___ Supplied records ___
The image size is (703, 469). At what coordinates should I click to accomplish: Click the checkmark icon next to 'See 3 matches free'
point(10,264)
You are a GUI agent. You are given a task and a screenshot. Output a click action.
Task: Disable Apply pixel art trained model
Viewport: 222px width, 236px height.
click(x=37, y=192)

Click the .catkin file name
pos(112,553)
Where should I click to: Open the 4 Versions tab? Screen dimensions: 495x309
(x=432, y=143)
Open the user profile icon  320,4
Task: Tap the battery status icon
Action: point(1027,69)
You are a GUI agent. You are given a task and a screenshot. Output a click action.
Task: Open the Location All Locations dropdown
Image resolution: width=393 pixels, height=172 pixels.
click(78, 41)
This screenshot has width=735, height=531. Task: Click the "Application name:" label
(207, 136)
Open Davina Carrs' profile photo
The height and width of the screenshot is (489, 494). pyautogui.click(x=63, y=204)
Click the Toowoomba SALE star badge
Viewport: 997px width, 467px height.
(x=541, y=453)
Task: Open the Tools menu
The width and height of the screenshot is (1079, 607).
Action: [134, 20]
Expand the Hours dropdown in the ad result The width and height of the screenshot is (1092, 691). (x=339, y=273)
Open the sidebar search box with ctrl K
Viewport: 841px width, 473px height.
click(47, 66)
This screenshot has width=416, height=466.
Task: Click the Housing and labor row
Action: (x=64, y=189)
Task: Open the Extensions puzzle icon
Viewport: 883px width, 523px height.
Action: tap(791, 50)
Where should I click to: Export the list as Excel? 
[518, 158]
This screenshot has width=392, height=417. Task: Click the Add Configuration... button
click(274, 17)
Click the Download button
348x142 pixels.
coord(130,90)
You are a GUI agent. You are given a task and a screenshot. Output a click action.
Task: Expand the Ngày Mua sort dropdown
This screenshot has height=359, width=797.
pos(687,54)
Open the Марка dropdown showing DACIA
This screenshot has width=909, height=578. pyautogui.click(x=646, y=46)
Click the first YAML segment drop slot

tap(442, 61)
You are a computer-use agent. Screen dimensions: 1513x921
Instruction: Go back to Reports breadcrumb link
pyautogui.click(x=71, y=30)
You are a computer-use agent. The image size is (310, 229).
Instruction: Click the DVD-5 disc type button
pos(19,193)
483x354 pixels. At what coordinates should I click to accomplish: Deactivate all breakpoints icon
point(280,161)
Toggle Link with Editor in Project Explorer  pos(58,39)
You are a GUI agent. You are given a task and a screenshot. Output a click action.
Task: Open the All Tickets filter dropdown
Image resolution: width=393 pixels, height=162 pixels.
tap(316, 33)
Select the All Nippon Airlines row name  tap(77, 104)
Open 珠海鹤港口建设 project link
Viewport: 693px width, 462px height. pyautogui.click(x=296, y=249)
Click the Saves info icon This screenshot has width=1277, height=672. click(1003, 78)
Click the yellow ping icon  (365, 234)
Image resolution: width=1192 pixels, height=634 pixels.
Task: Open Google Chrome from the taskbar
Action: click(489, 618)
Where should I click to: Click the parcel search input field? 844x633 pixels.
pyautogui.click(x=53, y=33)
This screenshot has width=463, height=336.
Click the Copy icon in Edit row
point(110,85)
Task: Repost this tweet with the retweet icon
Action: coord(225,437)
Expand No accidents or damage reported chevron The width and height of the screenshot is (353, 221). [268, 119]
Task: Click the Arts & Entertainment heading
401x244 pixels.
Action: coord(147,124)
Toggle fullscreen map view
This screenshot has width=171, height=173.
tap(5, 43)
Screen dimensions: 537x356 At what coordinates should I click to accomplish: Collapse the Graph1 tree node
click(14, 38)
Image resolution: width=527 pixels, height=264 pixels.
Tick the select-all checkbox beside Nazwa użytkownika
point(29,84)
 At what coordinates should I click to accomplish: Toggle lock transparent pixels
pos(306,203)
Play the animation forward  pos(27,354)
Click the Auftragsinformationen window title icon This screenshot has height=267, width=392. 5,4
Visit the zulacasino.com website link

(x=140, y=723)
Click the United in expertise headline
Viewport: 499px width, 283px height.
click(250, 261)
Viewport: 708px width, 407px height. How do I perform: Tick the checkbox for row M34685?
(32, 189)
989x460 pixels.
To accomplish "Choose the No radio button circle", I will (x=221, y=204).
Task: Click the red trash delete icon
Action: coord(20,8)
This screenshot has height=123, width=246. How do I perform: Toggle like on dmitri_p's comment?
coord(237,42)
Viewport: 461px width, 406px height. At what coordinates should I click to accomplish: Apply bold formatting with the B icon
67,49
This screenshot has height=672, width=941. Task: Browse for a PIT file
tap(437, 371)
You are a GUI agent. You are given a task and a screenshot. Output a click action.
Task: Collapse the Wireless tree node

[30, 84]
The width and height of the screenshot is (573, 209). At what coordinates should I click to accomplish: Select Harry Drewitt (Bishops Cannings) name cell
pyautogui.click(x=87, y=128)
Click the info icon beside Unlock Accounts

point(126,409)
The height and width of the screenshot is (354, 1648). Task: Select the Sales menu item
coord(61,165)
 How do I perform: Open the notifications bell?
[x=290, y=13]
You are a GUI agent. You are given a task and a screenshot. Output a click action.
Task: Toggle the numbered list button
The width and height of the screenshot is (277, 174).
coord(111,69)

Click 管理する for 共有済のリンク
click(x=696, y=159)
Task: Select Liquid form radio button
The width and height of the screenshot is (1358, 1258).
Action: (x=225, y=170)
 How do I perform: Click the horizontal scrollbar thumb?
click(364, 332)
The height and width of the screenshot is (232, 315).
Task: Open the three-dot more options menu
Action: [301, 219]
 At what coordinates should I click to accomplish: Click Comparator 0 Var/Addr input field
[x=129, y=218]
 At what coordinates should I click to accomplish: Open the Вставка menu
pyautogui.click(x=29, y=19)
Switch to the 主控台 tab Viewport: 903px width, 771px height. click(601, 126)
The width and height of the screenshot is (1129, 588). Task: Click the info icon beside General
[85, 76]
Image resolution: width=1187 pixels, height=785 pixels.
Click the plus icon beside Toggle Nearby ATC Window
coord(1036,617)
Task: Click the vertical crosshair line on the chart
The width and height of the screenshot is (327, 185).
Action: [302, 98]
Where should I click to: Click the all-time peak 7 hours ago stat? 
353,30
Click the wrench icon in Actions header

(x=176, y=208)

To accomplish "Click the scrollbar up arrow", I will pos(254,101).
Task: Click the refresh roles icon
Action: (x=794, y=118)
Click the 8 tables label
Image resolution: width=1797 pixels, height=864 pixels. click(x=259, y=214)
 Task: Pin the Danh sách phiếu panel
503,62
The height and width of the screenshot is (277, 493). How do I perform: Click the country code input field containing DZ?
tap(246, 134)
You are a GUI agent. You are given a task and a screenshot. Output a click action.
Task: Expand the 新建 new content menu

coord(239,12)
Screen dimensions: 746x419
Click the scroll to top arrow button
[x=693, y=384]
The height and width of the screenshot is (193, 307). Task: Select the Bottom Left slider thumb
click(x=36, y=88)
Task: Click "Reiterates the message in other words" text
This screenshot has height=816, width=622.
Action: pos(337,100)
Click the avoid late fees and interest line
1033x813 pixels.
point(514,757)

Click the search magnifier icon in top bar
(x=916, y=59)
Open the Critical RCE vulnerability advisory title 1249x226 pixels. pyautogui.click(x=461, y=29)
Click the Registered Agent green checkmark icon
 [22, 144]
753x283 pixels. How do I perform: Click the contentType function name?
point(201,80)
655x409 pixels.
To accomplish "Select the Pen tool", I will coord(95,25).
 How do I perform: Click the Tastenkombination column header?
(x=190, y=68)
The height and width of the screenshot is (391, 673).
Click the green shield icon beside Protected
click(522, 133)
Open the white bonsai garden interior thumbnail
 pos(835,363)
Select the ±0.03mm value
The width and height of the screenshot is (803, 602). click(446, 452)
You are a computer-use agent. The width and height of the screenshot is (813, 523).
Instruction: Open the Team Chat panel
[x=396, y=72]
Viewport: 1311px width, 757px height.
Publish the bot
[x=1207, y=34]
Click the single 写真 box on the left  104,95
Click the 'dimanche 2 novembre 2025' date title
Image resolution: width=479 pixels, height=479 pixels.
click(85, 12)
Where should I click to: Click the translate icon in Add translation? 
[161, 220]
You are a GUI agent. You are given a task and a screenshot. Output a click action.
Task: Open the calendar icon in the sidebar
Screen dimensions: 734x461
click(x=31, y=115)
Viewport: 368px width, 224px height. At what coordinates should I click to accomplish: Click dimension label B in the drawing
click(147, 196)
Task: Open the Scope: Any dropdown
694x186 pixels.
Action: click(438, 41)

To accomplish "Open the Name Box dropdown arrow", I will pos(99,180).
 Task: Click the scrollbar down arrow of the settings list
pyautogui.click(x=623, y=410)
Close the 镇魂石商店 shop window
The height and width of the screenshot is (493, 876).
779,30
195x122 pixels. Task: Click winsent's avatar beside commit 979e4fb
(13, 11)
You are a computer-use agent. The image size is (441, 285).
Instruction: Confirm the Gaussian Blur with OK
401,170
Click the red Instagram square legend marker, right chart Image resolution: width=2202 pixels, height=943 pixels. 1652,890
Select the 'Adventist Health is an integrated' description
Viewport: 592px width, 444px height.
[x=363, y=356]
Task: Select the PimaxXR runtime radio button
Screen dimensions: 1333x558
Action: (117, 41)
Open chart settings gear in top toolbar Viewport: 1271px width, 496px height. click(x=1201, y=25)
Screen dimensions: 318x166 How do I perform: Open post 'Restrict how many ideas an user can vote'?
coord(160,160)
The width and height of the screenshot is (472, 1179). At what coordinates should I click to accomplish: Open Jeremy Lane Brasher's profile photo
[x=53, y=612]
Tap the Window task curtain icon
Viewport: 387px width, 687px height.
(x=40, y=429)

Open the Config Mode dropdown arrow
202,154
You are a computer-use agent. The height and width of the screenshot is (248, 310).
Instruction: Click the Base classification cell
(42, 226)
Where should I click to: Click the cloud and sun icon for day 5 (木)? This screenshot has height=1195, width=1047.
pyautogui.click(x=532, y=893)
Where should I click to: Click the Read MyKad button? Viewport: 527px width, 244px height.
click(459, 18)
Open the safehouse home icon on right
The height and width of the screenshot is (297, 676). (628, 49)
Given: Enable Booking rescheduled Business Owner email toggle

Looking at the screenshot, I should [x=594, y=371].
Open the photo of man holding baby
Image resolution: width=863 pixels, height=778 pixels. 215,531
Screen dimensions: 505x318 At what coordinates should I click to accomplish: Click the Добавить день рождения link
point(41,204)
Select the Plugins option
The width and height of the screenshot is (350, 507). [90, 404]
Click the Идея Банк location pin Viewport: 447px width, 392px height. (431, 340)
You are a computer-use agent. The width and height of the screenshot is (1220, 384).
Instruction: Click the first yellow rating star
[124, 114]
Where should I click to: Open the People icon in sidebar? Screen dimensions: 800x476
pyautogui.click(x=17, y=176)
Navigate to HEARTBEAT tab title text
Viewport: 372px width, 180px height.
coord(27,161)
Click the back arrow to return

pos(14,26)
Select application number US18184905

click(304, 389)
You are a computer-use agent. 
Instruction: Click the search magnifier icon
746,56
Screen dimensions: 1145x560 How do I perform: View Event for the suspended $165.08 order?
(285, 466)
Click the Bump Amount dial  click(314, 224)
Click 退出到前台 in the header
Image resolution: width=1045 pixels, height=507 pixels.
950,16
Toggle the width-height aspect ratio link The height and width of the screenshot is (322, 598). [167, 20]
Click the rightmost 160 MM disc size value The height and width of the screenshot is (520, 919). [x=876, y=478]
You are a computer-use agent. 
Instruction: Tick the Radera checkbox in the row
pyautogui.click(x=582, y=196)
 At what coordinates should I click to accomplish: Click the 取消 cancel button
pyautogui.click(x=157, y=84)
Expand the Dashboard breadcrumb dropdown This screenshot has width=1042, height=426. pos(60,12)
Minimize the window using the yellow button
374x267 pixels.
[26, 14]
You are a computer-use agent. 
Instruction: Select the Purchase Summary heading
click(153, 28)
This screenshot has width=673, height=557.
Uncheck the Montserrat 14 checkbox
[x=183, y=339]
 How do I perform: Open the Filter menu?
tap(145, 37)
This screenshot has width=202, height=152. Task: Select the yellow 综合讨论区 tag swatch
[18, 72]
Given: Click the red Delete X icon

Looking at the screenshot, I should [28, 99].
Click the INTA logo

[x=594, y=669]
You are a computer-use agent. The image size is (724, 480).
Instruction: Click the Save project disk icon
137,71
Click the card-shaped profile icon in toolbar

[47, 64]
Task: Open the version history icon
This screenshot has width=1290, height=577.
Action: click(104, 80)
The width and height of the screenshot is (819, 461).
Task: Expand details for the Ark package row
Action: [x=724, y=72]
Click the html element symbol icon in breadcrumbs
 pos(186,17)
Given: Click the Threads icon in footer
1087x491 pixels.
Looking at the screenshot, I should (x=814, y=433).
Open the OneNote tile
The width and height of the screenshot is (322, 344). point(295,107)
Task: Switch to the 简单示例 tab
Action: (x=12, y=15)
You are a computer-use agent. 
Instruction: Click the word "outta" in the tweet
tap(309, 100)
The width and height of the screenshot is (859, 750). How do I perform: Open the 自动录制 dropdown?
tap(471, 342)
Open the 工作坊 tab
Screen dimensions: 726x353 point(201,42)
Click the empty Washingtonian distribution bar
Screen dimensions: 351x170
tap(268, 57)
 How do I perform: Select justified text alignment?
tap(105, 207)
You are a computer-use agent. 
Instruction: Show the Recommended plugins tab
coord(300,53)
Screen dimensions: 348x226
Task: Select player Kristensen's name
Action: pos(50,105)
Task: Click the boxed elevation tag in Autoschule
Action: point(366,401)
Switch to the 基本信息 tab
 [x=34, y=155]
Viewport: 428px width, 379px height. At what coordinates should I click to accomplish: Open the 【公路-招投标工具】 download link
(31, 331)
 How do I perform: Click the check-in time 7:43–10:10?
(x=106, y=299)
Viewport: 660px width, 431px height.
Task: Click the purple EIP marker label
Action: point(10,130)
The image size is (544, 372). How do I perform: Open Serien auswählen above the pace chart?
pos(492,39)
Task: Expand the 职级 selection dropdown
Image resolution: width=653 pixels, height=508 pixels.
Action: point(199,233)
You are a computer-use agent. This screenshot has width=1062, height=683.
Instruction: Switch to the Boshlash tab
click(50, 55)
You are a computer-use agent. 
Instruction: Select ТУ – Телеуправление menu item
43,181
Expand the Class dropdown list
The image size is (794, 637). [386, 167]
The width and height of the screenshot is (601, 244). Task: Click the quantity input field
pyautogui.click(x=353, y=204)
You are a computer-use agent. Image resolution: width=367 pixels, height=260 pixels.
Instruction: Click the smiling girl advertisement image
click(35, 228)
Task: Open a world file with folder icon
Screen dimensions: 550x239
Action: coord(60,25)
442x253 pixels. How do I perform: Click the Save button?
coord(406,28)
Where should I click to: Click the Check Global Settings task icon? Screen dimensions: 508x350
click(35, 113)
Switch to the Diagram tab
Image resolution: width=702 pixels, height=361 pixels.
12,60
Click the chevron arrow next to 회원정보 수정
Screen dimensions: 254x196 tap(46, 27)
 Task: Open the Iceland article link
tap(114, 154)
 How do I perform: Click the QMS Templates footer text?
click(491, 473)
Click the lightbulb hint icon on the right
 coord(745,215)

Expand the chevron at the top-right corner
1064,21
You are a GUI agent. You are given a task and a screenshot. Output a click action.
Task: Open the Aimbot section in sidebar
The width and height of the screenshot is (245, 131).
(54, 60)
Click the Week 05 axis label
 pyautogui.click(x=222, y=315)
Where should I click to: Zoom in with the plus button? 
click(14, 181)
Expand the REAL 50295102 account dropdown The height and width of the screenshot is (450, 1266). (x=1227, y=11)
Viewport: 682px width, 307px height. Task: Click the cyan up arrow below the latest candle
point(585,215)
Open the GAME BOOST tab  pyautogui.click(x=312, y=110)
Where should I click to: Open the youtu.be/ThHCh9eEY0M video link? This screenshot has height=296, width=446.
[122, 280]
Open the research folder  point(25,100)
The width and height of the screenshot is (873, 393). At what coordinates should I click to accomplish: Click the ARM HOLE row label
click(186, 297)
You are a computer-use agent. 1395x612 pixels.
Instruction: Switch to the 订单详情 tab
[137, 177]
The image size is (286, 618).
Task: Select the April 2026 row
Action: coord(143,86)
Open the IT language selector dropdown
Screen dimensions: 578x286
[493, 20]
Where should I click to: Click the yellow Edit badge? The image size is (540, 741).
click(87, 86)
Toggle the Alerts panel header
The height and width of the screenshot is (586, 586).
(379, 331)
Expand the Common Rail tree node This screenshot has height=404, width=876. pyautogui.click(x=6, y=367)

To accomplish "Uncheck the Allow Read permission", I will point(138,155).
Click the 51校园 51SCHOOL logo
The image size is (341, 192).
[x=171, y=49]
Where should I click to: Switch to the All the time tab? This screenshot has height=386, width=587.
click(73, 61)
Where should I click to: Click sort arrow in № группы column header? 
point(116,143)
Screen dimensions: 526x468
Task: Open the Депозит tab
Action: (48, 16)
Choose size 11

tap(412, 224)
___
Assignment:
From the data above, output only the lines between the line containing "Where should I click to: Click the translate" and the line containing "Open chart settings", inclusive, exactly as written.

Solved problem:
Where should I click to: Click the translate icon in Add translation? 
[161, 220]
You are a GUI agent. You are given a task and a screenshot. Output a click action.
Task: Open the calendar icon in the sidebar
Screen dimensions: 734x461
click(x=31, y=115)
Viewport: 368px width, 224px height. At what coordinates should I click to accomplish: Click dimension label B in the drawing
click(147, 196)
Task: Open the Scope: Any dropdown
694x186 pixels.
Action: click(438, 41)

To accomplish "Open the Name Box dropdown arrow", I will pos(99,180).
 Task: Click the scrollbar down arrow of the settings list
pyautogui.click(x=623, y=410)
Close the 镇魂石商店 shop window
The height and width of the screenshot is (493, 876).
779,30
195x122 pixels. Task: Click winsent's avatar beside commit 979e4fb
(13, 11)
You are a computer-use agent. The image size is (441, 285).
Instruction: Confirm the Gaussian Blur with OK
401,170
Click the red Instagram square legend marker, right chart Image resolution: width=2202 pixels, height=943 pixels. 1652,890
Select the 'Adventist Health is an integrated' description
Viewport: 592px width, 444px height.
[x=363, y=356]
Task: Select the PimaxXR runtime radio button
Screen dimensions: 1333x558
Action: (117, 41)
Open chart settings gear in top toolbar Viewport: 1271px width, 496px height. click(x=1201, y=25)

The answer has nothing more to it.